## Your task
In every line of the records, look for "icon", then report how many lines have it and nothing else.

::::::

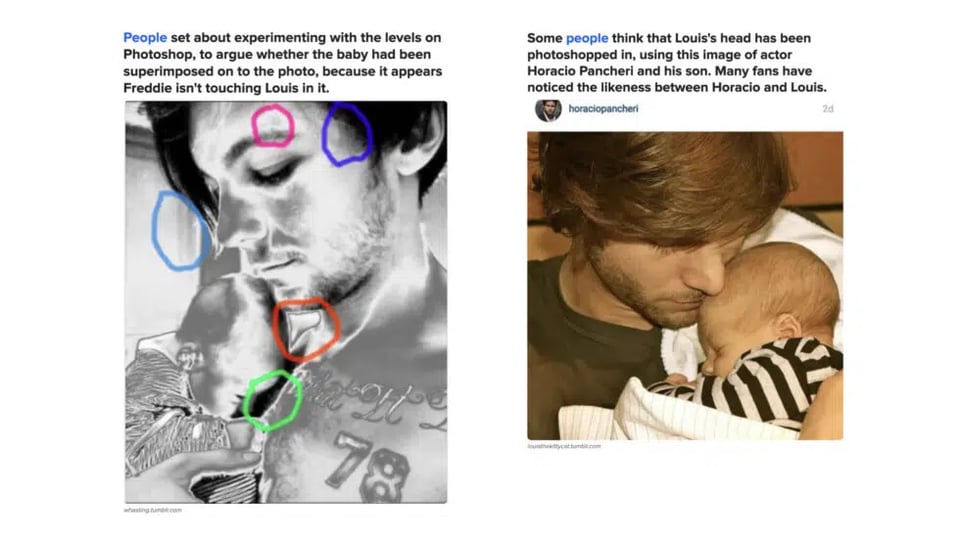Viewport: 960px width, 539px height.
Task: Open the louisthekittycat.tumblr.com source credit
Action: point(564,446)
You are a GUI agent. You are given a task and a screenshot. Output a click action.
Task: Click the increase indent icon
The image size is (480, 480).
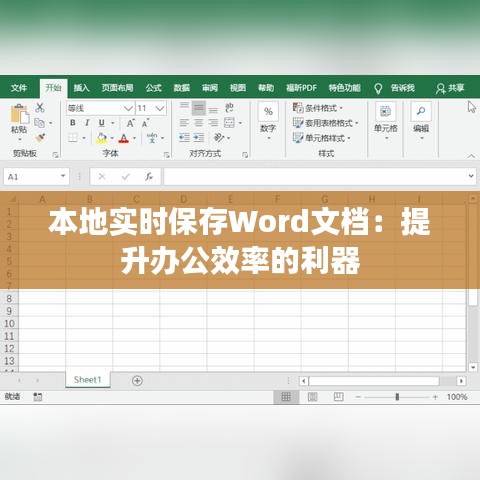199,137
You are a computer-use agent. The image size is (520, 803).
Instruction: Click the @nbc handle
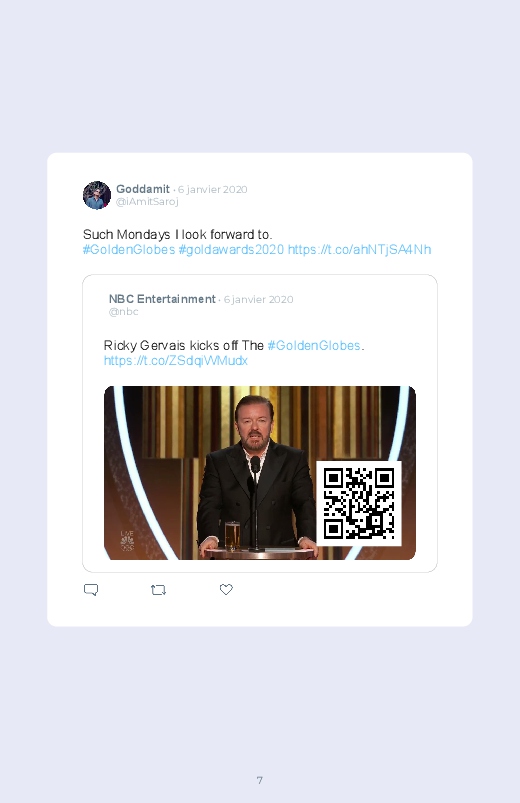pos(123,311)
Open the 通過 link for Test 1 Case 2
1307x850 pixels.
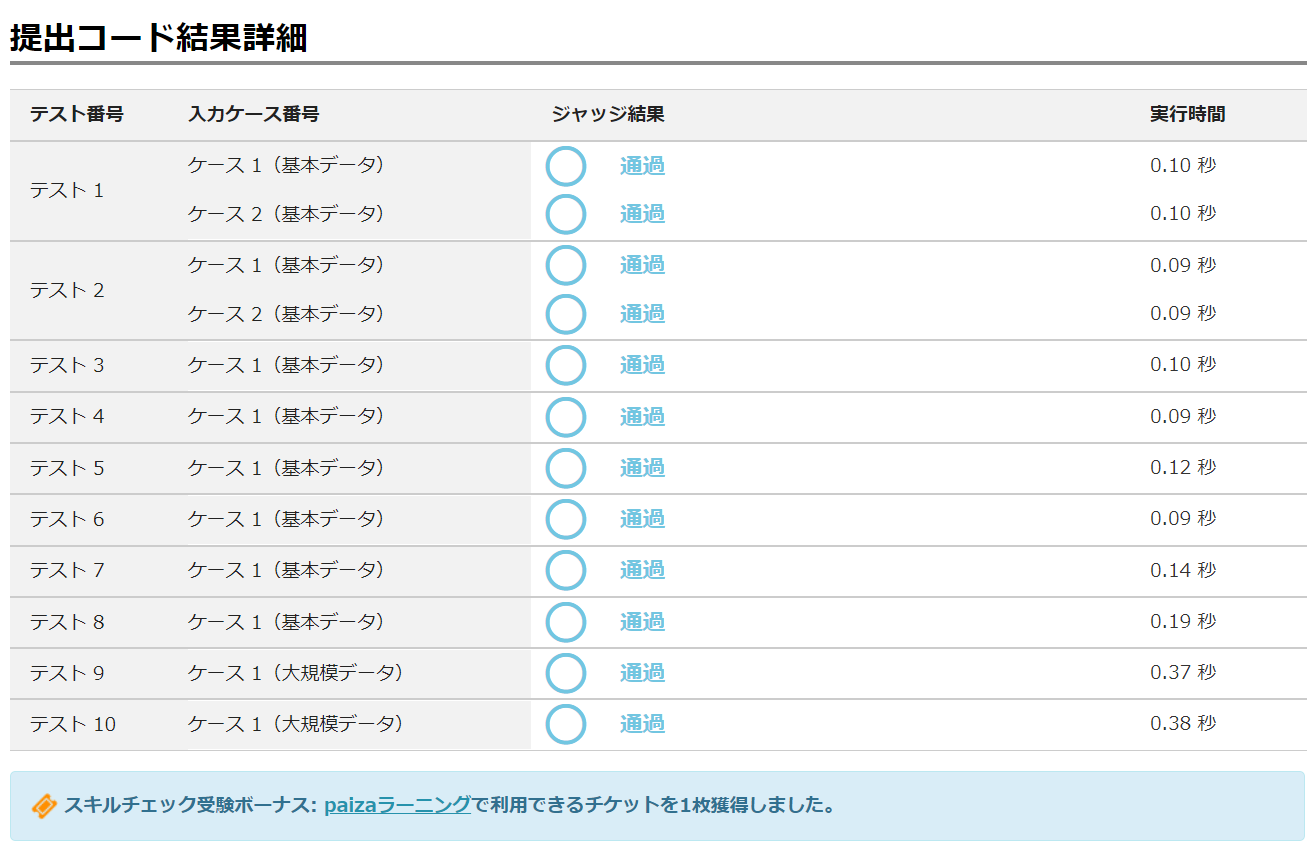coord(642,214)
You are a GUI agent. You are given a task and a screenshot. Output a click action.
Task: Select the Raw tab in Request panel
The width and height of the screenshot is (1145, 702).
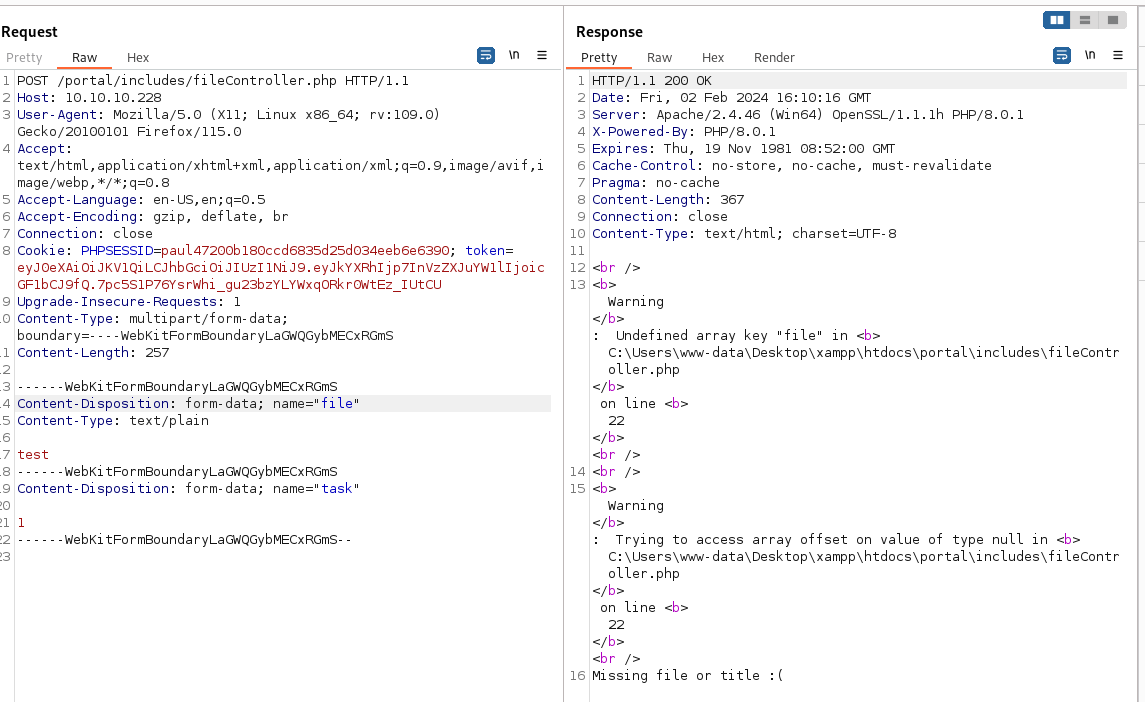pyautogui.click(x=84, y=58)
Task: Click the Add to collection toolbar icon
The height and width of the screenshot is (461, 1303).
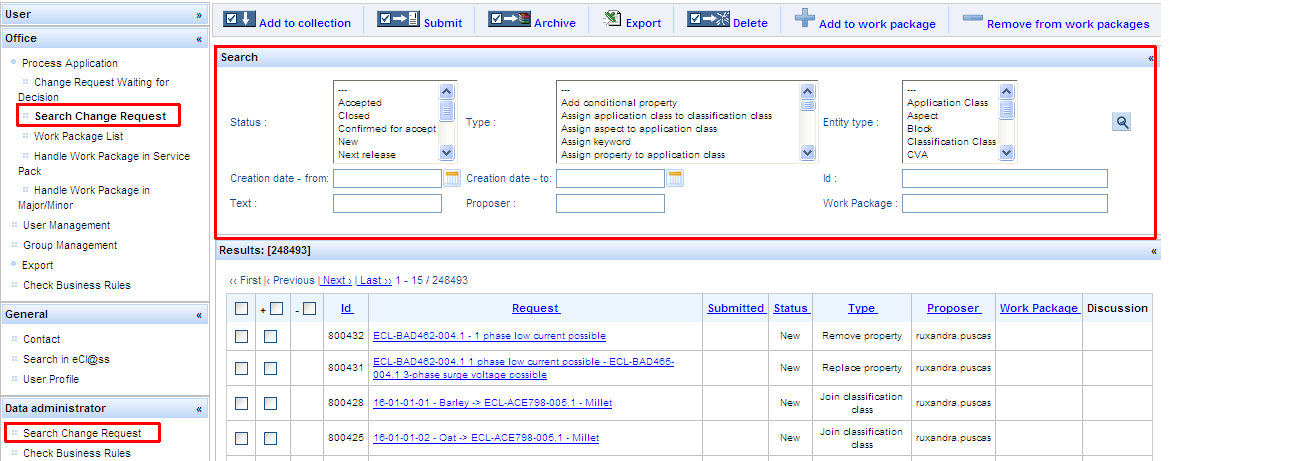Action: (x=239, y=19)
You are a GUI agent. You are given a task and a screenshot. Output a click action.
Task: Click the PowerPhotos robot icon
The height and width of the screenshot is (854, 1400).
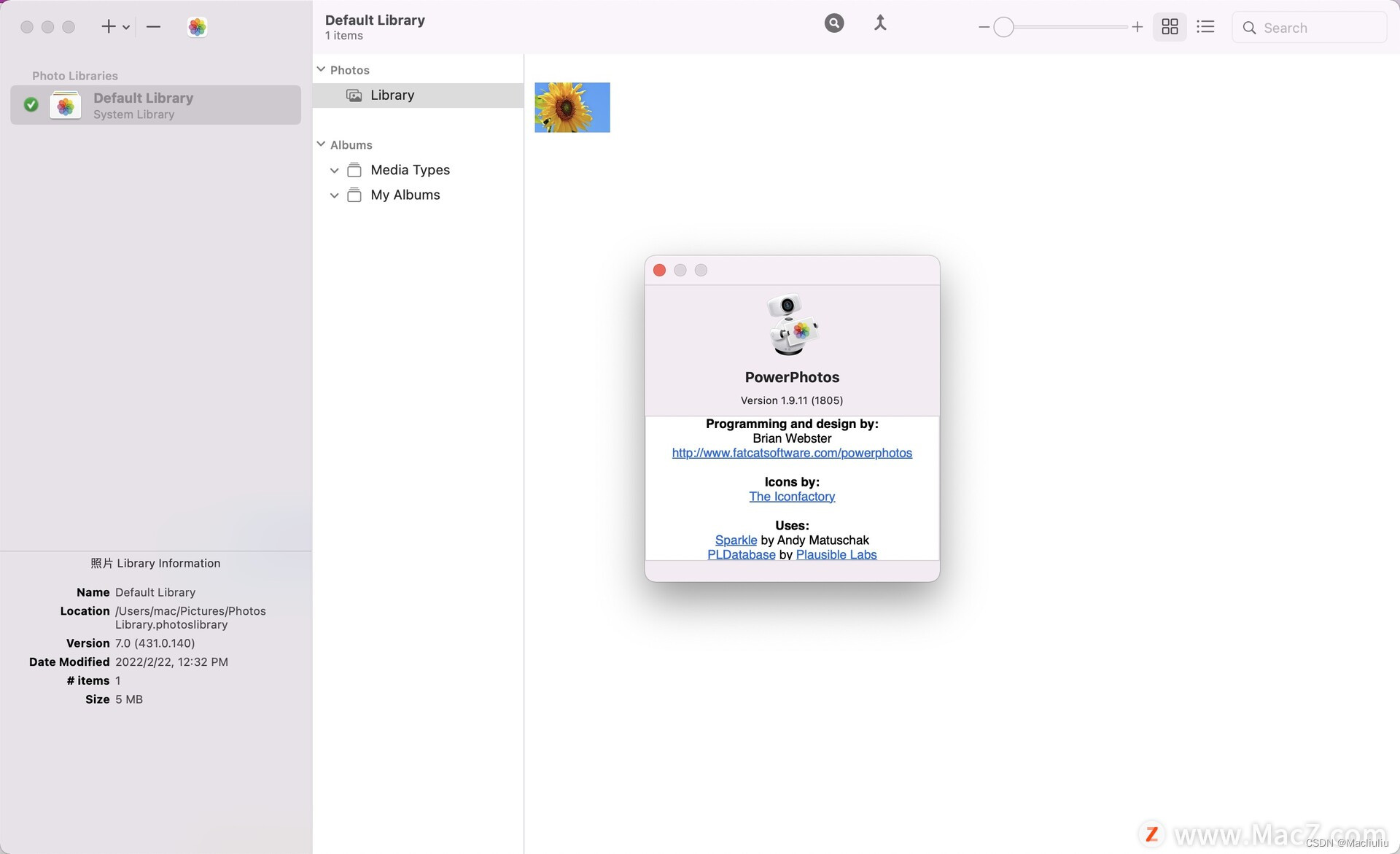[791, 325]
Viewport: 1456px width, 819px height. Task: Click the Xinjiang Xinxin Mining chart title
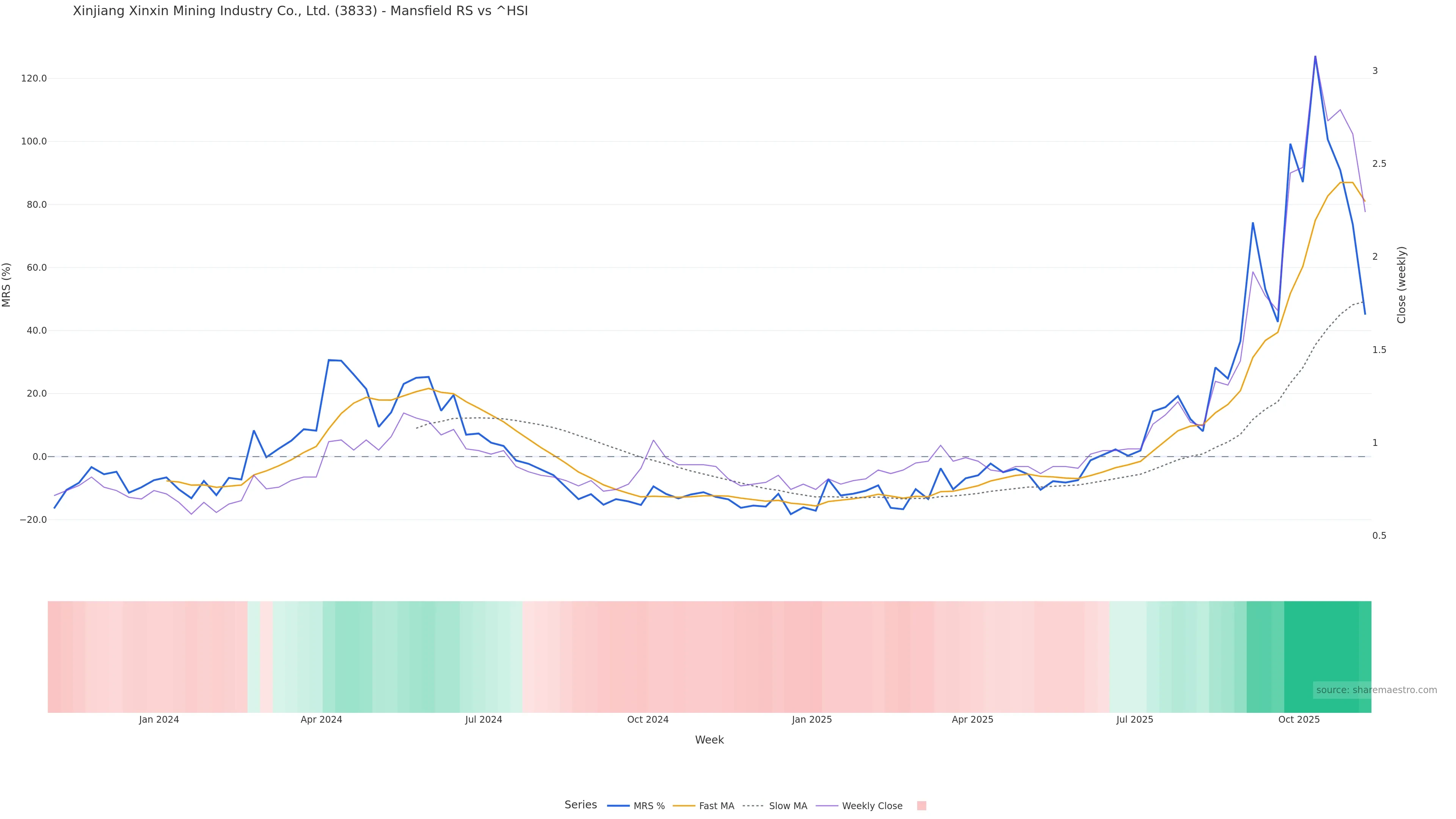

::::::

## Solution
3